Small viruses that infect humans and some other primate species.
What is Gene Therapy?
A technique that modifies a person’s genes to treat or cure disease.
What is the function of AAVs in Gene Therapy?
AAVs can deliver genes to cells with minimal immune response, making them ideal for gene therapy applications.
What are the components of AAVs?
AAVs consist of a protein shell called a capsid that contains the genetic material.
What are the applications of AAVs and Gene Therapy?
They have numerous applications in treating genetic diseases such as hemophilia and Leber’s congenital amaurosis.
How does AAVs relate to Gene Therapy?
AAVs are used as vectors in Gene Therapy to deliver therapeutic genes to cells.
What are the benefits of using AAVs in Gene Therapy?
AAVs can deliver genes to cells with minimal immune response, which makes them ideal for gene therapy applications.
What diseases can be treated using AAVs and Gene Therapy?
Genetic diseases such as hemophilia and Leber’s congenital amaurosis can be treated using AAVs and Gene Therapy.
How do AAVs work in Gene Therapy?
AAVs work by delivering therapeutic genes to cells, thereby treating or curing diseases.
What role do AAVs play in research?
AAVs are widely used in research for gene delivery and gene therapy due to their ability to infect both dividing and non-dividing cells, and because they elicit a low immune response.
Why are AAVs ideal for research purposes?
AAVs are ideal for research because they can infect a wide range of species and tissues, elicit a low immune response, and have no known associated diseases.

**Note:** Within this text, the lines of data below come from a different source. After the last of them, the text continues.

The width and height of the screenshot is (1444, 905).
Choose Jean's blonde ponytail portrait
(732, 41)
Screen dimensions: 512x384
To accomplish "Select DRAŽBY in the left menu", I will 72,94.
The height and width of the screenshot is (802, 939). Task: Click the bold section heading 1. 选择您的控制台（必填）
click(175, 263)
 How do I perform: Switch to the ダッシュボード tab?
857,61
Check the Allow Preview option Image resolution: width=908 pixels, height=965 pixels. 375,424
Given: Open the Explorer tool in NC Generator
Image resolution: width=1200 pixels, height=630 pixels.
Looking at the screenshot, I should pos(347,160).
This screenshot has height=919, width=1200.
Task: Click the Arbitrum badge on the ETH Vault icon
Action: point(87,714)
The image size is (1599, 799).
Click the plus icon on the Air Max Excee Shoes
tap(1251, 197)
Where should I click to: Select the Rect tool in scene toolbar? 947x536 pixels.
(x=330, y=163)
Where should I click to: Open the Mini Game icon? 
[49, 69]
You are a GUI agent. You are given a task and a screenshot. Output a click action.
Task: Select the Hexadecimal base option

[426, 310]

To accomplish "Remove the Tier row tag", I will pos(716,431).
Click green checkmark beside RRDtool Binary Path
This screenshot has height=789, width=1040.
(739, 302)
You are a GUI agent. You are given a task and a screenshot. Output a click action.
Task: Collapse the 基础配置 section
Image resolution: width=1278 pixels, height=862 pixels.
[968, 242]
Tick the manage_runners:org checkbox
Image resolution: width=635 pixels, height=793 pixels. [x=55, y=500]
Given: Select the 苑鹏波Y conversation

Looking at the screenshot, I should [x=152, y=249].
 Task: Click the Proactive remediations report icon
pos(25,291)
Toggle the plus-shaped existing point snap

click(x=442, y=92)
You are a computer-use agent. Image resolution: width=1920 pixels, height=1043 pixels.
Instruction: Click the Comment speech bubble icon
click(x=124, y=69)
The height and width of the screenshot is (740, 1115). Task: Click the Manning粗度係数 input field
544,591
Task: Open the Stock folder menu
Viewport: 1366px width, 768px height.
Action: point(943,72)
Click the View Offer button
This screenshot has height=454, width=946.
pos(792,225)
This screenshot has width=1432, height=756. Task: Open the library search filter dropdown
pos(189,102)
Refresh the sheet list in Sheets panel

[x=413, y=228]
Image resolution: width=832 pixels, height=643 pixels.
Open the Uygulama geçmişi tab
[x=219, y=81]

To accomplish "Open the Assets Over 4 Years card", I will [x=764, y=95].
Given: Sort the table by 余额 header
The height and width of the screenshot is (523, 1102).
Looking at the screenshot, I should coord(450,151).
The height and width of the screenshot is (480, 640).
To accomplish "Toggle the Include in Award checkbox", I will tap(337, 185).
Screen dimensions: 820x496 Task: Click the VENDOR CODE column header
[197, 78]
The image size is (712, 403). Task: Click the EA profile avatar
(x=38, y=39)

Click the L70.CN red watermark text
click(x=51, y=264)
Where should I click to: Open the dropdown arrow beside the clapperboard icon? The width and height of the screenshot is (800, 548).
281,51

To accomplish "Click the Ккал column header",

How are AAVs used in genetic research?
AAVs are used as vectors in genetic research to deliver genes to cells, allowing researchers to study gene function, model diseases, and test gene therapies.
What makes AAVs effective for gene delivery in research?
AAVs are effective for gene delivery in research due to their ability to target specific tissue types and because they elicit a minimal immune response, allowing for long-term gene expression.
What is the significance of AAVs in the development of gene therapies?
AAVs have played a crucial role in the development of gene therapies due to their ability to deliver therapeutic genes to cells, their wide range of serotypes allowing for tissue-specific targeting, and their low pathogenicity.
Are there any limitations to using AAVs in research?
While AAVs are versatile tools, they have limitations such as a small packaging capacity for genetic material, possible immune responses in a subset of the population, and challenges in large-scale production.